## What the task asks
Reproduce the listing below, requests included, from the line containing "Where should I" through the end of the listing, with both ends included. Multiply every coordinate in the answers by 1.6, round each to a whole number with halves rounded up, and omit the pictures.

## Records to process
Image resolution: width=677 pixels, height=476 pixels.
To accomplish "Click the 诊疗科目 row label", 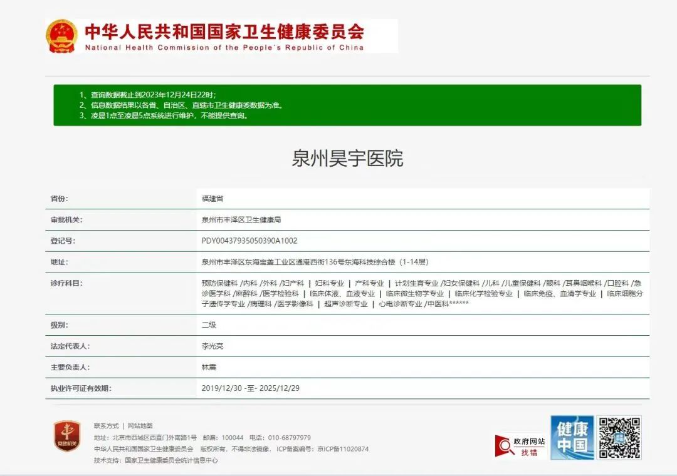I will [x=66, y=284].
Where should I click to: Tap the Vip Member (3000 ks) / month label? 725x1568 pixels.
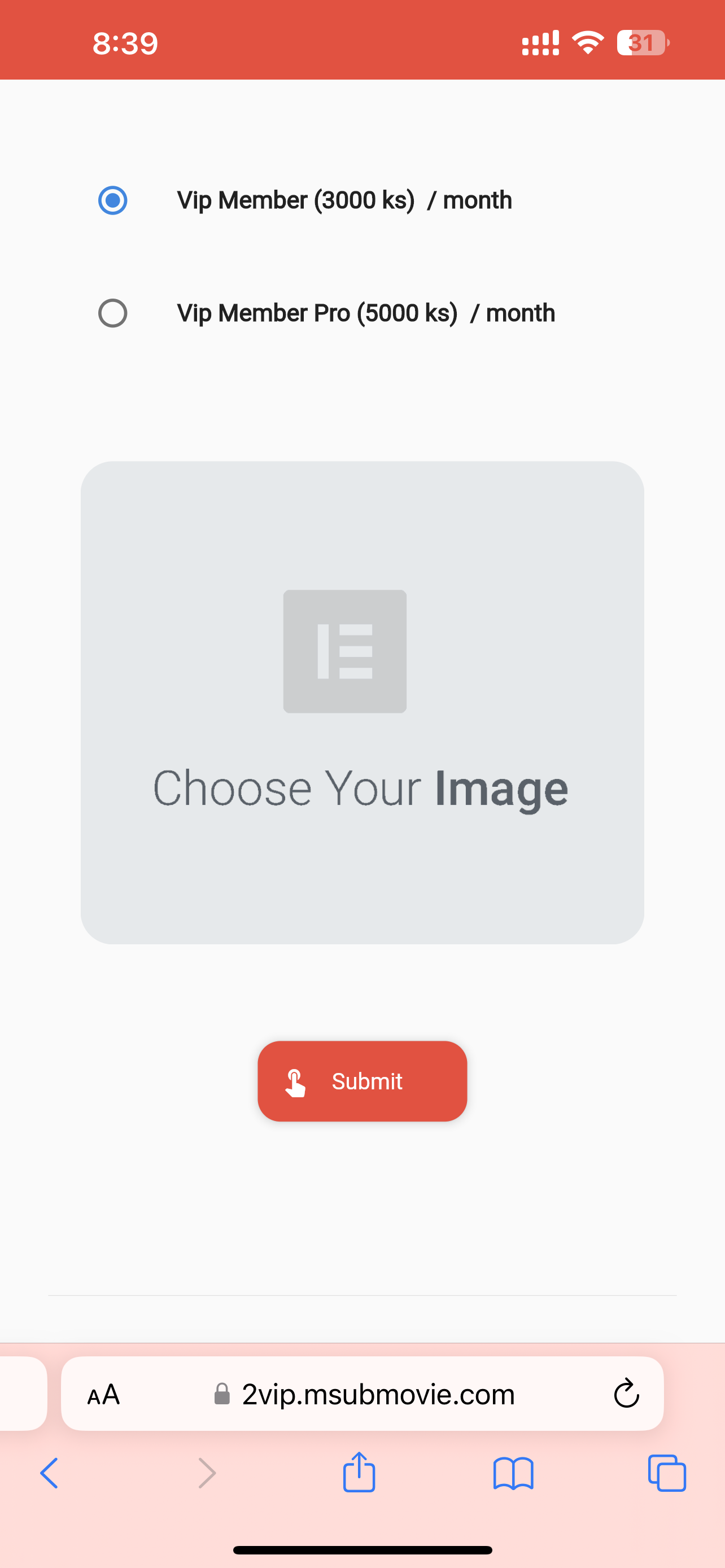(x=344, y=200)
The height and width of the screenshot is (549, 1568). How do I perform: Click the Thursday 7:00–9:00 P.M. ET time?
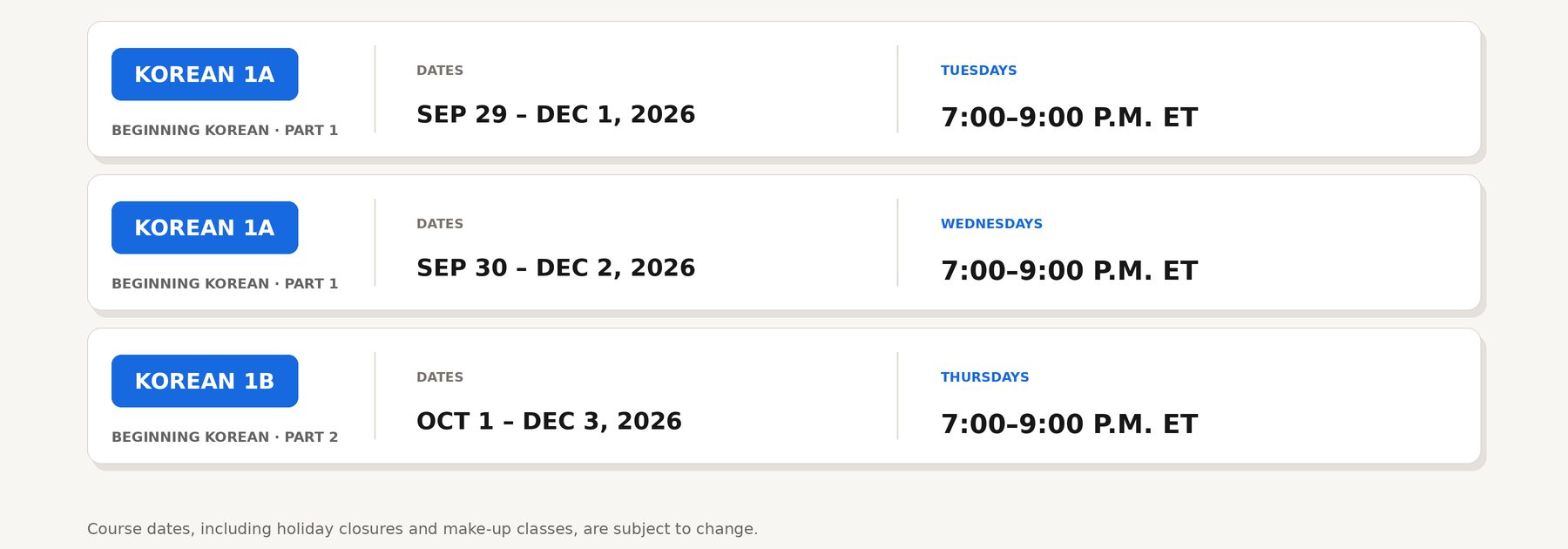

## The answer
Where should I click to: Tap the Vip Member (3000 ks) / month label? 725x1568 pixels.
(x=550, y=320)
The height and width of the screenshot is (549, 1568). How do I perform: Click the Thursday 7:00–9:00 P.M. ET time?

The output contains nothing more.